Overview
- Manufacturer: Ineos Automotive
- Production: TBA
- Assembly: Austria: Graz (Magna Steyr)

Body and chassis
- Class: Mid-size SUV
- Body style: 5-door SUV
- Layout: Front-engine, four-wheel-drive

Powertrain
- Hybrid drivetrain: Series hybrid

Dimensions
- Length: 178 in (4,521.2 mm)

= Ineos Fusilier =

The Ineos Fusilier is a planned mid-size SUV to be produced by the British automaker Ineos Automotive Ltd., a division of the petrochemical group Ineos.

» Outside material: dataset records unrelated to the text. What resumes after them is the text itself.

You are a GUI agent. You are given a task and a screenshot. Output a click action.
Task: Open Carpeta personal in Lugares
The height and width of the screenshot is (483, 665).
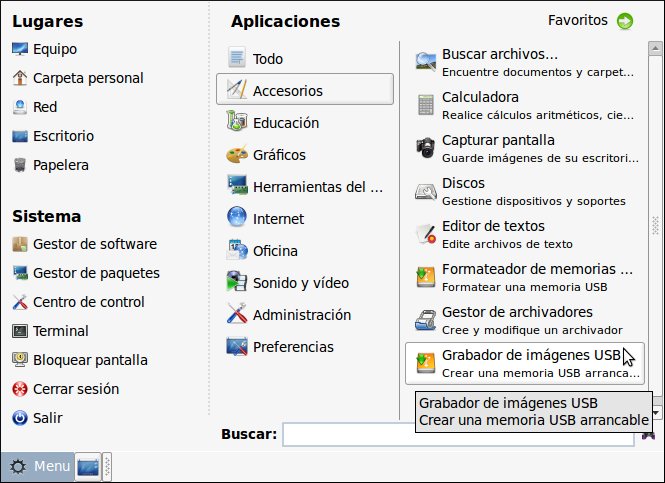tap(87, 78)
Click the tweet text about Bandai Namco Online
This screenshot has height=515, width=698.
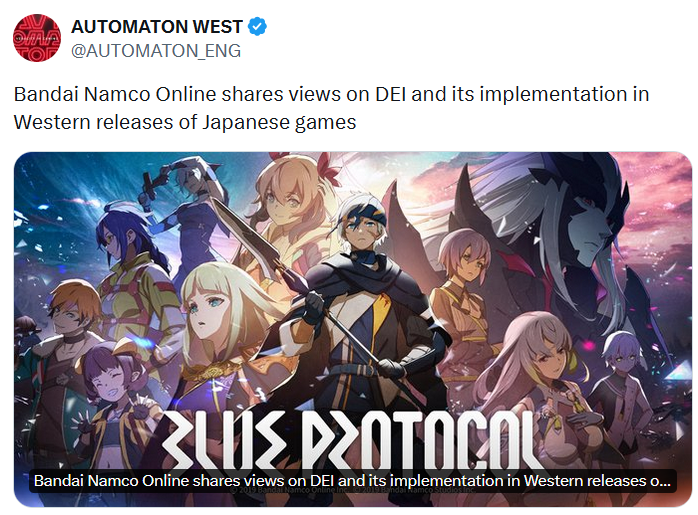coord(331,108)
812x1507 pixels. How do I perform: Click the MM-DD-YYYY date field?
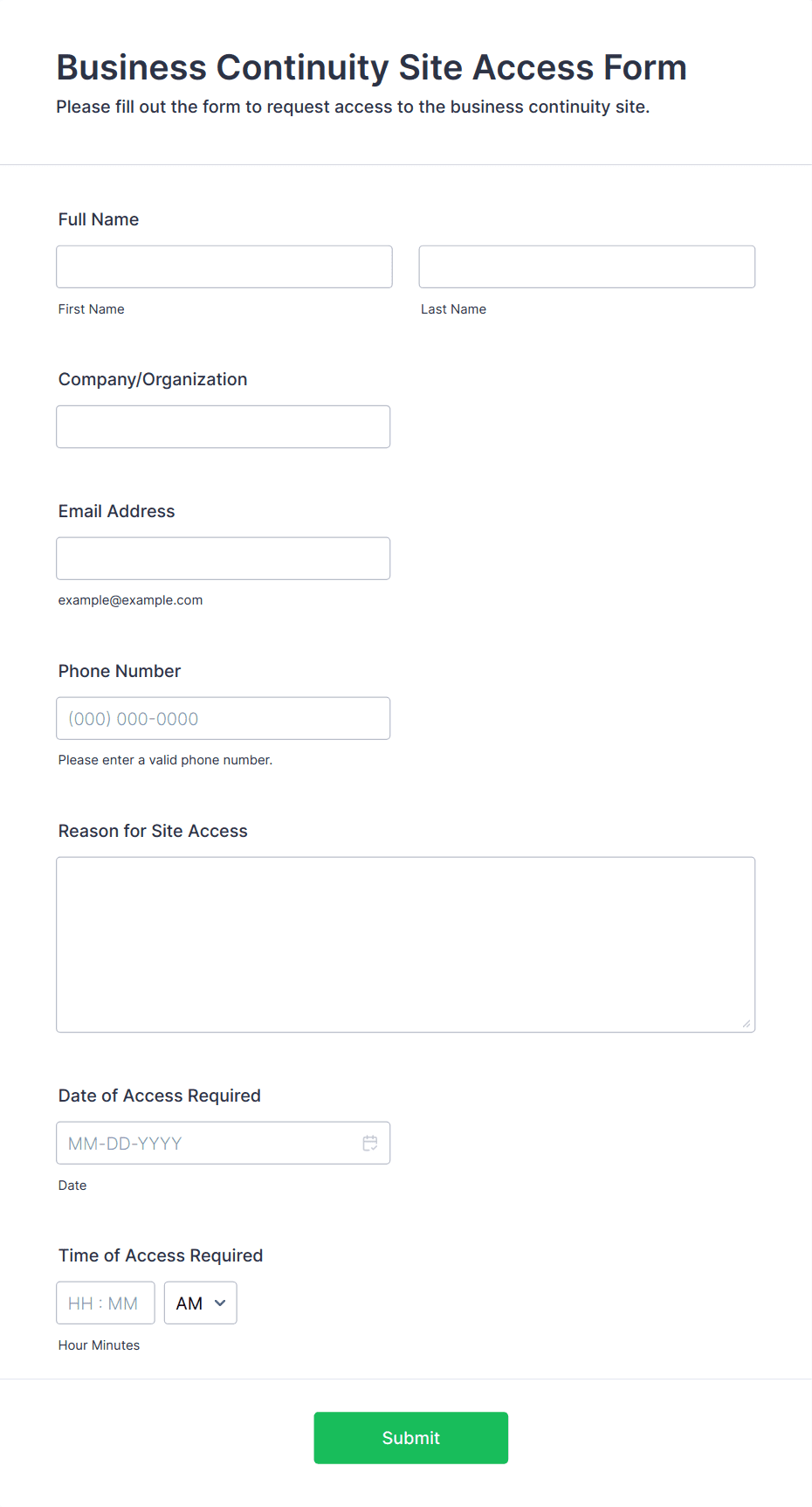point(224,1143)
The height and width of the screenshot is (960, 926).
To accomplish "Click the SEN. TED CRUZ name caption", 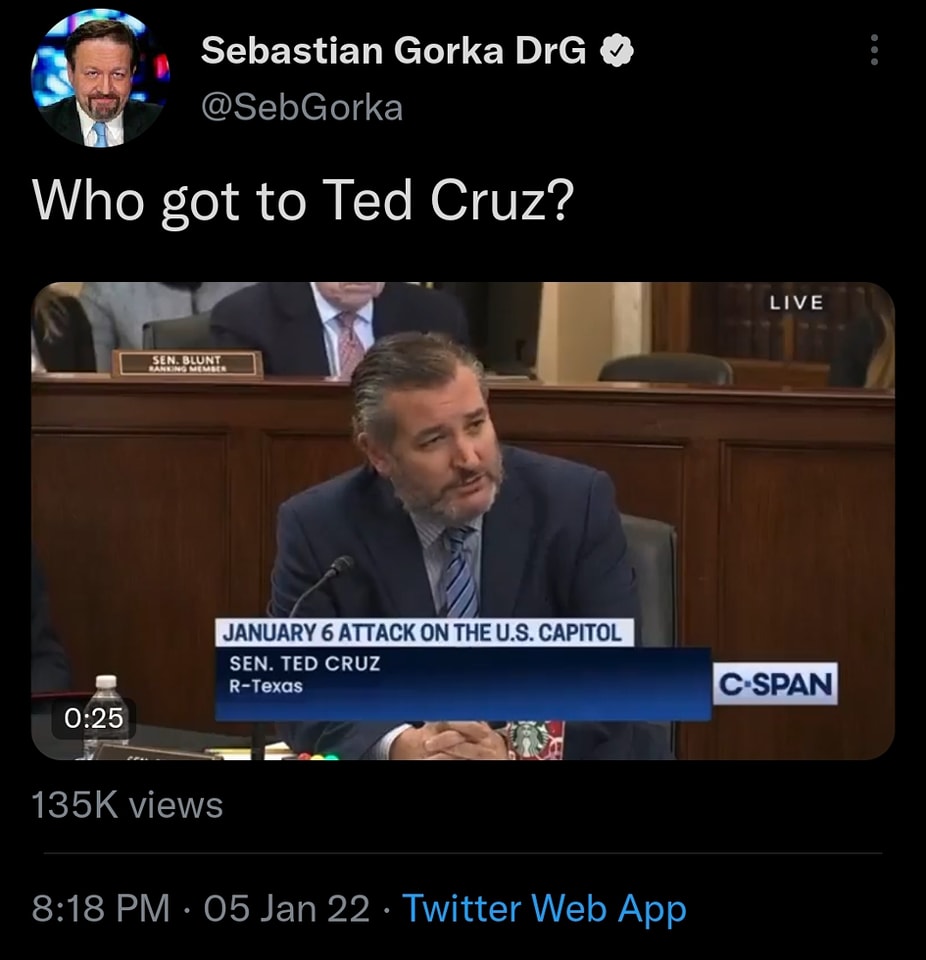I will point(305,662).

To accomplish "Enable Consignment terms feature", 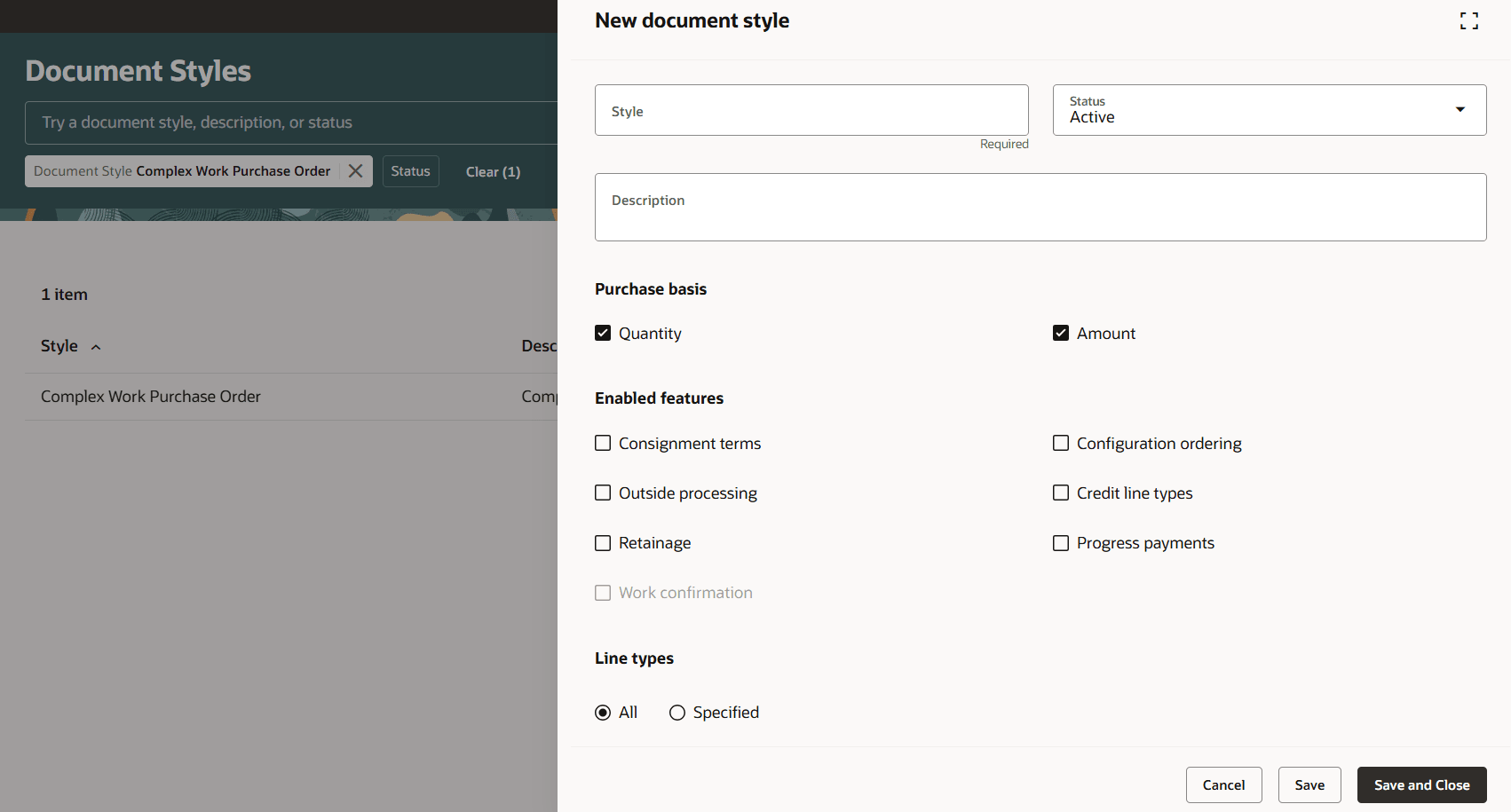I will tap(603, 444).
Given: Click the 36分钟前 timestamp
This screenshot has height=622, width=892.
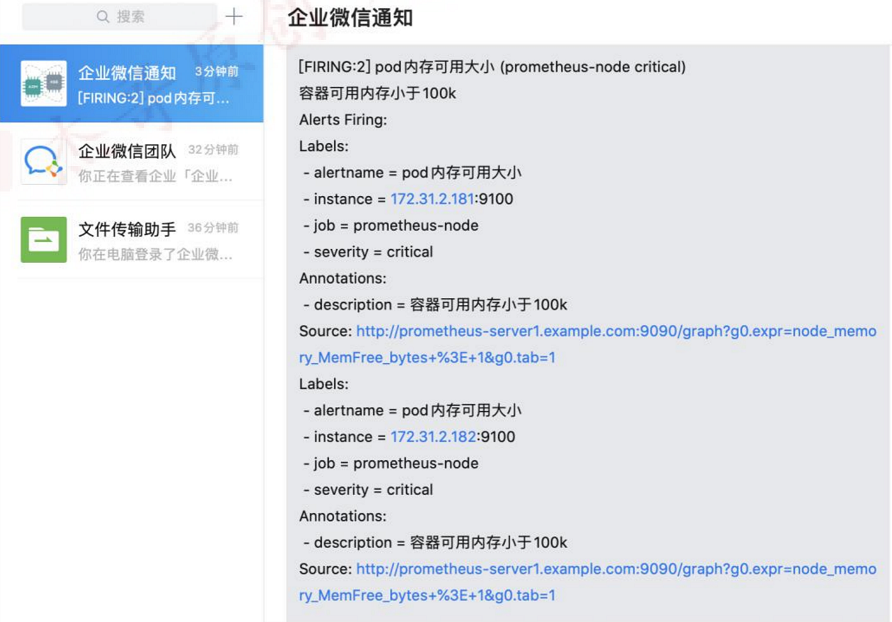Looking at the screenshot, I should [x=213, y=228].
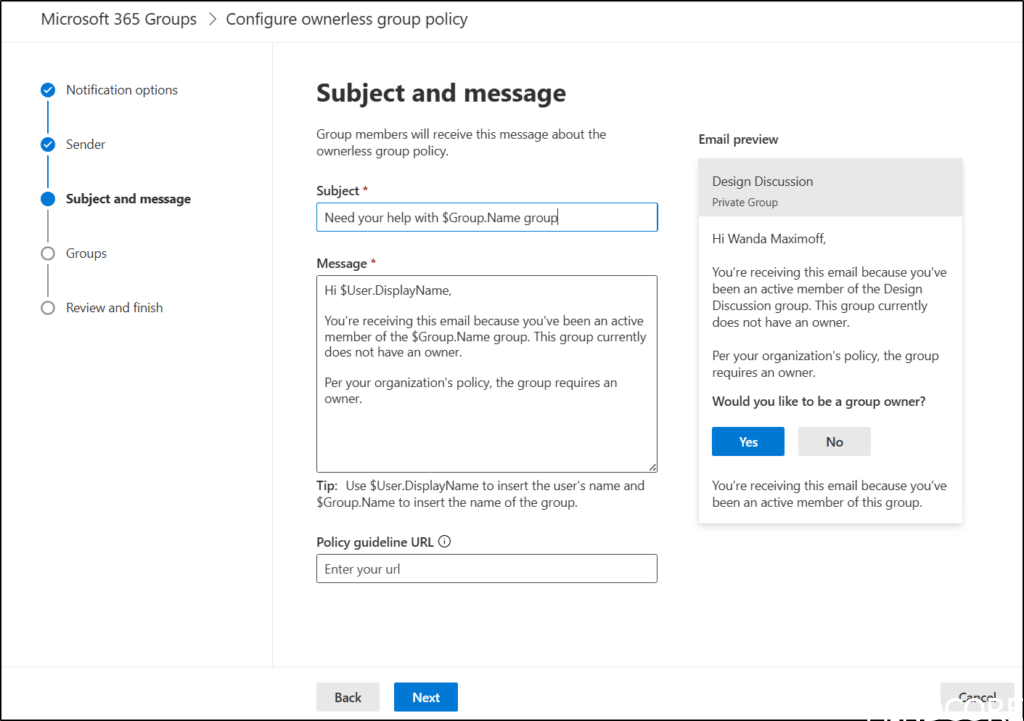Image resolution: width=1024 pixels, height=721 pixels.
Task: Click the Microsoft 365 Groups breadcrumb
Action: [x=119, y=19]
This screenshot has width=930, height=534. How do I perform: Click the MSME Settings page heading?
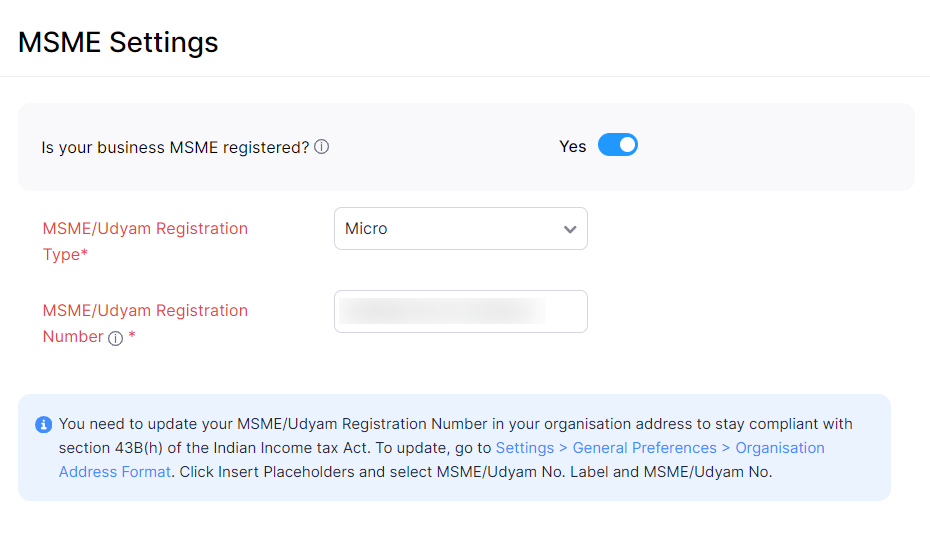coord(118,42)
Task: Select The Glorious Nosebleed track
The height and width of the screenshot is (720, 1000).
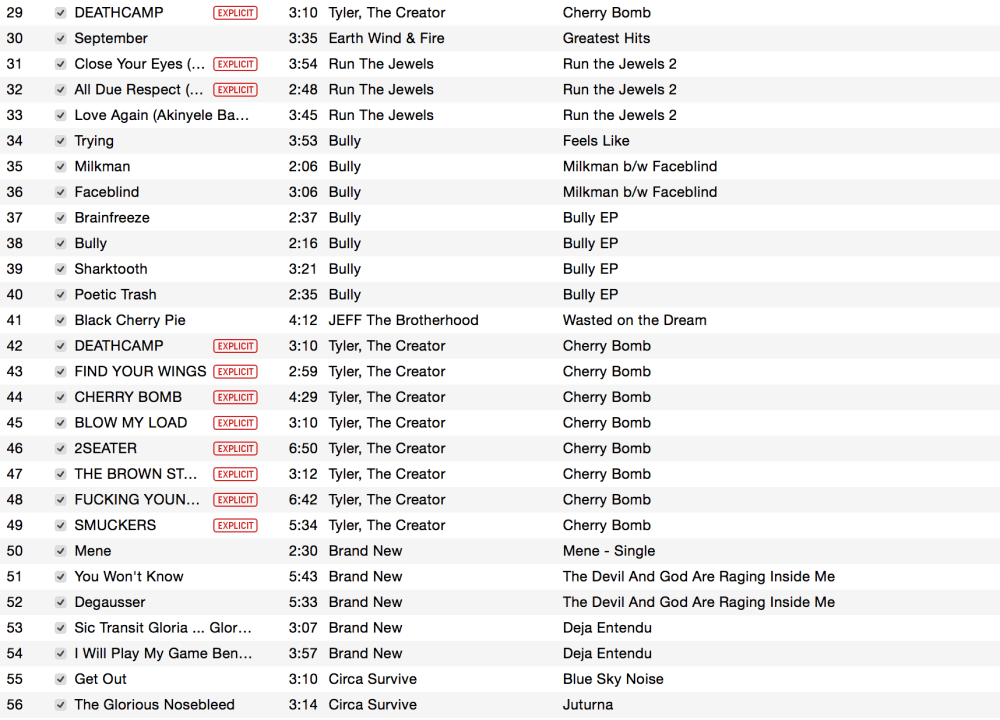Action: pos(154,705)
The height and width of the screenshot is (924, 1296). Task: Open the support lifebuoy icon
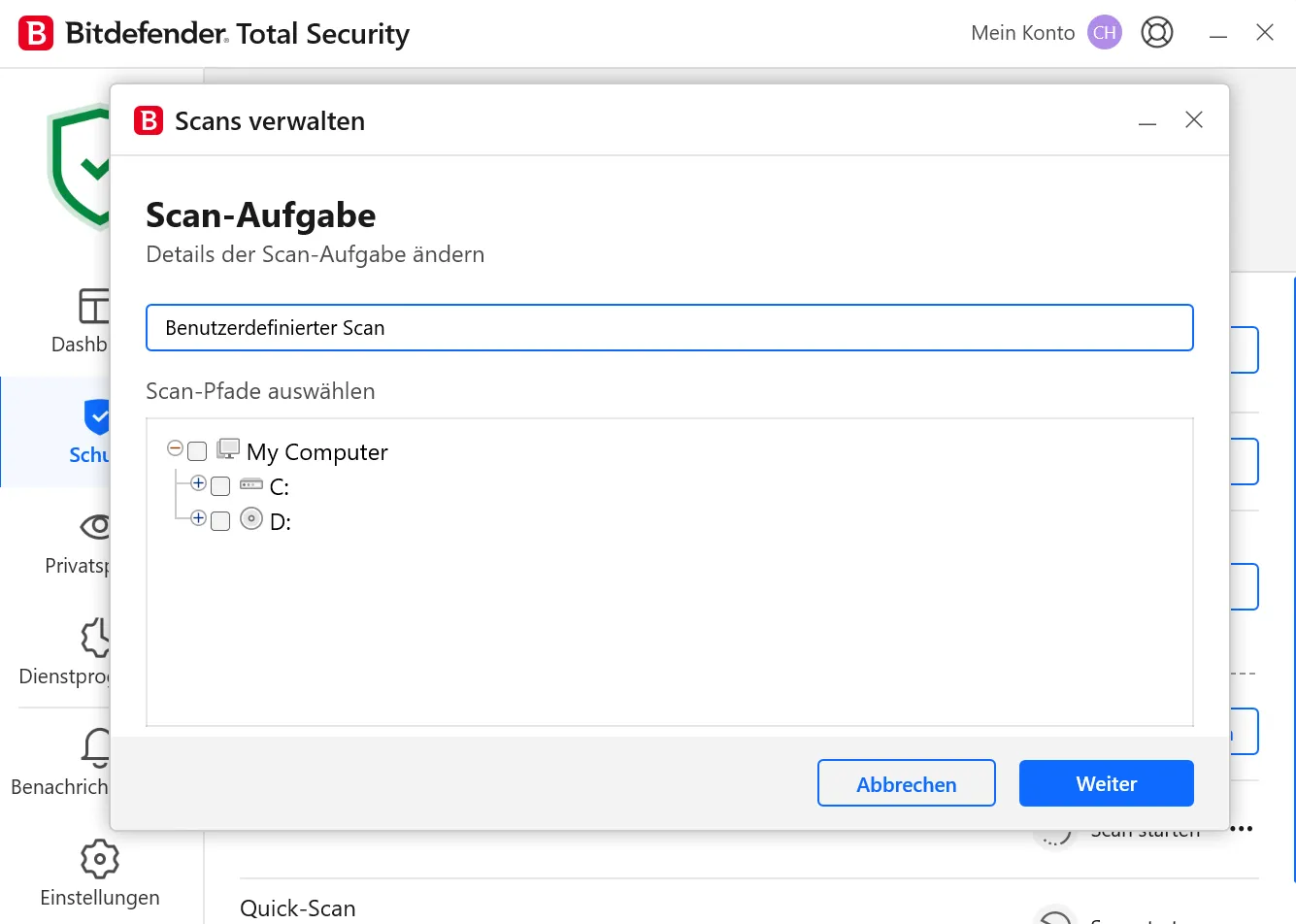tap(1156, 33)
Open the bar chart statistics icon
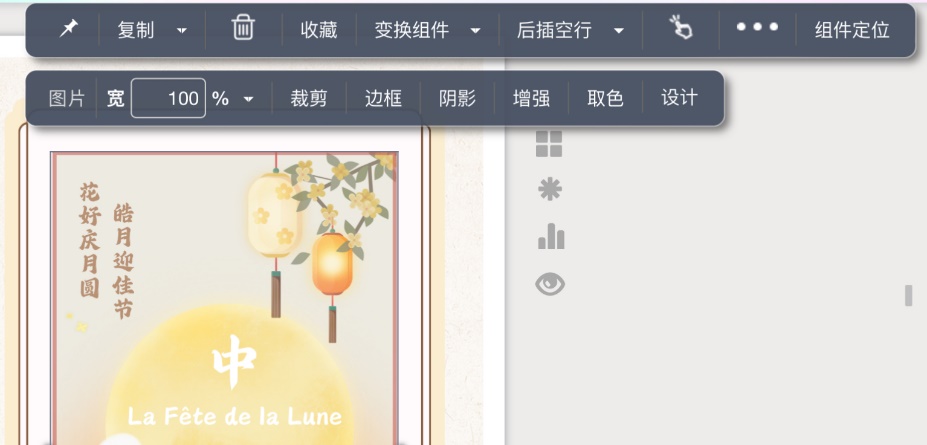This screenshot has width=927, height=445. click(550, 236)
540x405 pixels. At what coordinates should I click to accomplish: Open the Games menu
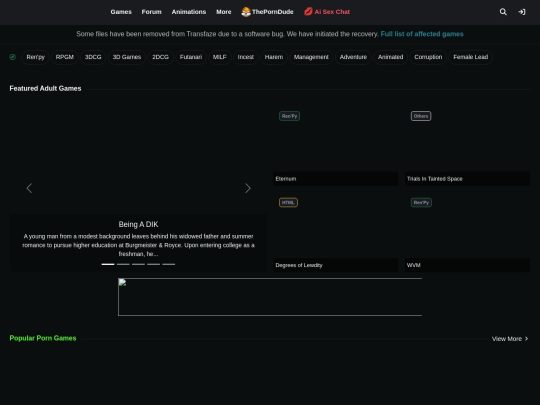tap(121, 12)
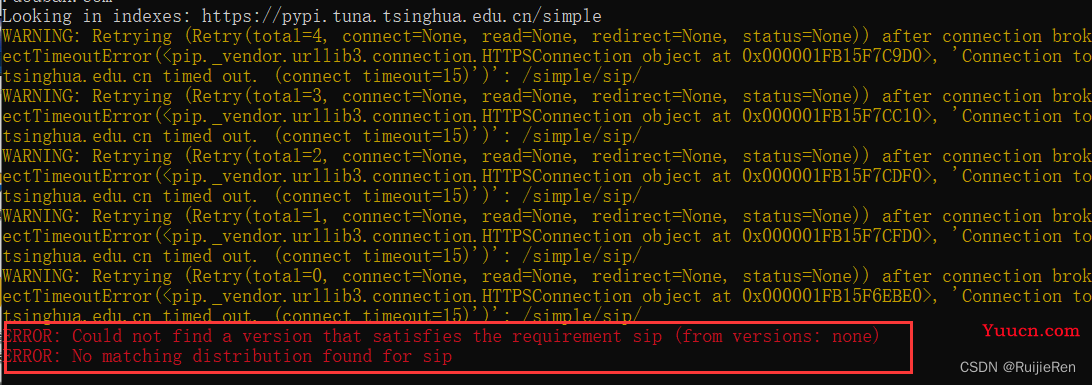Click '(from versions: none)' in the error

click(781, 337)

It was set to be assembled by Magna Steyr at its factory in Graz, Austria.

==History==
The Fusilier was unveiled in images by the manufacturer on 23 February 2024 at the Grenadier pub in London. Production of the vehicle was scheduled to begin no earlier than 2027.

Ineos Automotive announced in early July 2024 that it had postponed production of the Fusilier due to low demand and regulatory changes.

==Specifications==
The Fusilier was to be equipped with an electric motor powered by a battery, or a rechargeable gasoline-electric hybrid assembly consisting of a thermal engine acting as a range extender which did not drive the wheels but only recharged the battery. It was set to be offered as plug-in hybrid and electric vehicle.

The Ineos Fusilier would have differed from the Grenadier and Quartermaster models in that it would not feature body-on-frame construction or solid axles. Despite this, Ineos had stated that the Fusilier was being developed with significant off-road capability. As part of its testing and development, the vehicle was expected to undergo rigorous testing on Austria’s Schöckl mountain, a site historically used by Magna and Mercedes-Benz engineers to refine the off-road performance of the second-generation G-Class.